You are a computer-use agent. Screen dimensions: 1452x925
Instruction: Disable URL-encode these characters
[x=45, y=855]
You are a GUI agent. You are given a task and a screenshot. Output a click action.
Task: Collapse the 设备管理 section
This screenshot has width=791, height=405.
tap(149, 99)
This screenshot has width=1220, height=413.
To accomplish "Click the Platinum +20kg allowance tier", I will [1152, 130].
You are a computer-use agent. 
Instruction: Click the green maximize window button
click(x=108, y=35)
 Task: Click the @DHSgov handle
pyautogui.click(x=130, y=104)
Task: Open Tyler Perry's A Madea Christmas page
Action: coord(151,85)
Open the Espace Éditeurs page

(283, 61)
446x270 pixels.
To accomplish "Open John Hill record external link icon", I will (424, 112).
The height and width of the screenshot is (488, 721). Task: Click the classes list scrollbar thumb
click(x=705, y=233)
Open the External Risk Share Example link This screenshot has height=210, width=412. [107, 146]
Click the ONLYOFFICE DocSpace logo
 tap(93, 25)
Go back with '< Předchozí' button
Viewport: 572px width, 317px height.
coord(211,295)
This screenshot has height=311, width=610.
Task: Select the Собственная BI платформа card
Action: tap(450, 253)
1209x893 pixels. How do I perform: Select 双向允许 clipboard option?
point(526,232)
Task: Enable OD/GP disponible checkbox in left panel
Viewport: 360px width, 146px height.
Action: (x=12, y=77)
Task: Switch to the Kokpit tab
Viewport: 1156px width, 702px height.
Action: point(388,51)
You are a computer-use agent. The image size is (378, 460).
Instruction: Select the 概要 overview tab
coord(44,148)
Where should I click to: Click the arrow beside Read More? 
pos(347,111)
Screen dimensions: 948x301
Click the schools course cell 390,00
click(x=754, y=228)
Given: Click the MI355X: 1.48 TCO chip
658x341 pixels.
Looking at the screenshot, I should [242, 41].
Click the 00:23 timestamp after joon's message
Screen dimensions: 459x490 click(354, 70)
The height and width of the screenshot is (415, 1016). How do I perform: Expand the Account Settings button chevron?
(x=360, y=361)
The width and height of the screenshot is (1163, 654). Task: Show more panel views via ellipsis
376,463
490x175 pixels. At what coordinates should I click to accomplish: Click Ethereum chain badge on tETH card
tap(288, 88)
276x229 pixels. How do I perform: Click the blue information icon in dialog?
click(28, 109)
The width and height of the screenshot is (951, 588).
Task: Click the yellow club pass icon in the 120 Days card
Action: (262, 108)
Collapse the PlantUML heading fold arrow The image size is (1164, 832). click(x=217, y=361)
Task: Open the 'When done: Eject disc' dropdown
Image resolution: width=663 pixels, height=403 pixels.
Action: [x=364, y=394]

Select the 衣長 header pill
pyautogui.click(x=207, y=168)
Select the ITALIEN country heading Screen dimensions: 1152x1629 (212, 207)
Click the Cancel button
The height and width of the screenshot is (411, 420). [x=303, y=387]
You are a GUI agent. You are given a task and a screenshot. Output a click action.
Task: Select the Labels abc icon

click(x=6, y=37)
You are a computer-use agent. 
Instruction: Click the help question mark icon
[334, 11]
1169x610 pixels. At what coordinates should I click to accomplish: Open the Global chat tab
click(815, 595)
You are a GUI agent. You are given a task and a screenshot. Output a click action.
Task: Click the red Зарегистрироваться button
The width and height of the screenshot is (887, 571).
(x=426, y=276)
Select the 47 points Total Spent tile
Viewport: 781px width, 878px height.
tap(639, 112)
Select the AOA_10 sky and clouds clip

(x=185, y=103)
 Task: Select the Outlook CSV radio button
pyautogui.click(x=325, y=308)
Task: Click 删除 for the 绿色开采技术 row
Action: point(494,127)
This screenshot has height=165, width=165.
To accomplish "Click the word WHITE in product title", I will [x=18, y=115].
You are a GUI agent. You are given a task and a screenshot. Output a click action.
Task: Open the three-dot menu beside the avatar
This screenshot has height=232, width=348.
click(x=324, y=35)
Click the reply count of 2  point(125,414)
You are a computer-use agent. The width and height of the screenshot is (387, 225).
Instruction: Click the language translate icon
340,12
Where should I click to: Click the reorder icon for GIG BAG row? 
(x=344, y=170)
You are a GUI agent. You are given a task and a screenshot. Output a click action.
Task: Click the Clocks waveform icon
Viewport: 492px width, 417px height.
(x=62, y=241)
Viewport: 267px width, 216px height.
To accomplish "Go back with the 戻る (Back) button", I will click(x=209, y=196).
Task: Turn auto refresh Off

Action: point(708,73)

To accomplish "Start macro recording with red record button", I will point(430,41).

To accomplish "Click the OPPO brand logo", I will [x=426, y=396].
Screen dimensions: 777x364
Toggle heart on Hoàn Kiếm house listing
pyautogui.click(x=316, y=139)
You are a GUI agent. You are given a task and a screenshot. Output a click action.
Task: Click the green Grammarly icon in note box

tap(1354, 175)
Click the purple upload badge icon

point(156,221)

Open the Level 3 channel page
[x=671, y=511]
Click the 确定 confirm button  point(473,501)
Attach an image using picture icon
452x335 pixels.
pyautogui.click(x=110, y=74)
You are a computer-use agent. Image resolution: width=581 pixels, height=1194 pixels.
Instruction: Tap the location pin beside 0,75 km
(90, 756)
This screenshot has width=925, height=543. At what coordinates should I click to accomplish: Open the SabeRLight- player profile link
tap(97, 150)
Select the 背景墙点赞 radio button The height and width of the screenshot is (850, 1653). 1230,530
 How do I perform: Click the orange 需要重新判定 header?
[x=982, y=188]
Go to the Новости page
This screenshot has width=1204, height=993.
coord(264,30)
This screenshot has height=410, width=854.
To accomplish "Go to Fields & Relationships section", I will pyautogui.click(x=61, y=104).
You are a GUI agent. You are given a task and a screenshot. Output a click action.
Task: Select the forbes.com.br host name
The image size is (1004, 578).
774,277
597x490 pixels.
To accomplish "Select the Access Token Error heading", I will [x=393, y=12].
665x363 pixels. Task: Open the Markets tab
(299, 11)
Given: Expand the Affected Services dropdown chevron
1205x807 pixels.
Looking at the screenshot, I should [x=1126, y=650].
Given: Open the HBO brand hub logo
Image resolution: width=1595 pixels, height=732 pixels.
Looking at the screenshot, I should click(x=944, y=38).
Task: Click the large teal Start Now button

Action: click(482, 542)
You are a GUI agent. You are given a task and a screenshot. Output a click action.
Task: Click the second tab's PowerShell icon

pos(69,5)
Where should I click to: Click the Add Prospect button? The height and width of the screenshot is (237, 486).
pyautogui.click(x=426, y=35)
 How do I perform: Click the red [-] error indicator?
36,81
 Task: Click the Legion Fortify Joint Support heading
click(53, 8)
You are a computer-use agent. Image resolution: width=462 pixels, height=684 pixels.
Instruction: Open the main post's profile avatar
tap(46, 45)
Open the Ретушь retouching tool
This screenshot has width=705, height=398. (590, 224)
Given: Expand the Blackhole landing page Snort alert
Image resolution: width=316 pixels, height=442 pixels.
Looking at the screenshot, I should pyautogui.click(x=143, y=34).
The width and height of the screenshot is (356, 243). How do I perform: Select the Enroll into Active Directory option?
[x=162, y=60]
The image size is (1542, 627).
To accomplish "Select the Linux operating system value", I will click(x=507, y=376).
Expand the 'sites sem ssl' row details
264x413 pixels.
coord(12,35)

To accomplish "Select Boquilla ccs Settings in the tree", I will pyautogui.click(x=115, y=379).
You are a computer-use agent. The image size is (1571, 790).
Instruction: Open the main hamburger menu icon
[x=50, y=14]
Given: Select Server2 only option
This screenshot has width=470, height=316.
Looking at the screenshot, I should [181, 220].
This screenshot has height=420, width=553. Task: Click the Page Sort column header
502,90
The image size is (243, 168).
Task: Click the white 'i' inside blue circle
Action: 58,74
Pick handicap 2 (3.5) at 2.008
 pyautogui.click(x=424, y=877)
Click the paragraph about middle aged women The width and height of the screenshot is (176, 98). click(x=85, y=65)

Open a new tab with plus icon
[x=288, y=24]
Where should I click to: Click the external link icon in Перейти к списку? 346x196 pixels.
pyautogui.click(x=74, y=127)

WORK TASK. The line that contains "The image size is (1542, 627).", the final line of the listing, and every line between them are to be retyped exactly; nothing else.

RESPONSE FOR THIS EXERCISE.
The image size is (1542, 627).
To accomplish "Select the Linux operating system value", I will click(x=507, y=376).
Expand the 'sites sem ssl' row details
264x413 pixels.
coord(12,35)

To accomplish "Select Boquilla ccs Settings in the tree", I will pyautogui.click(x=115, y=379).
You are a computer-use agent. The image size is (1571, 790).
Instruction: Open the main hamburger menu icon
[x=50, y=14]
Given: Select Server2 only option
This screenshot has width=470, height=316.
Looking at the screenshot, I should [181, 220].
This screenshot has height=420, width=553. Task: Click the Page Sort column header
502,90
The image size is (243, 168).
Task: Click the white 'i' inside blue circle
Action: 58,74
Pick handicap 2 (3.5) at 2.008
 pyautogui.click(x=424, y=877)
Click the paragraph about middle aged women The width and height of the screenshot is (176, 98). click(x=85, y=65)

Open a new tab with plus icon
[x=288, y=24]
Where should I click to: Click the external link icon in Перейти к списку? 346x196 pixels.
pyautogui.click(x=74, y=127)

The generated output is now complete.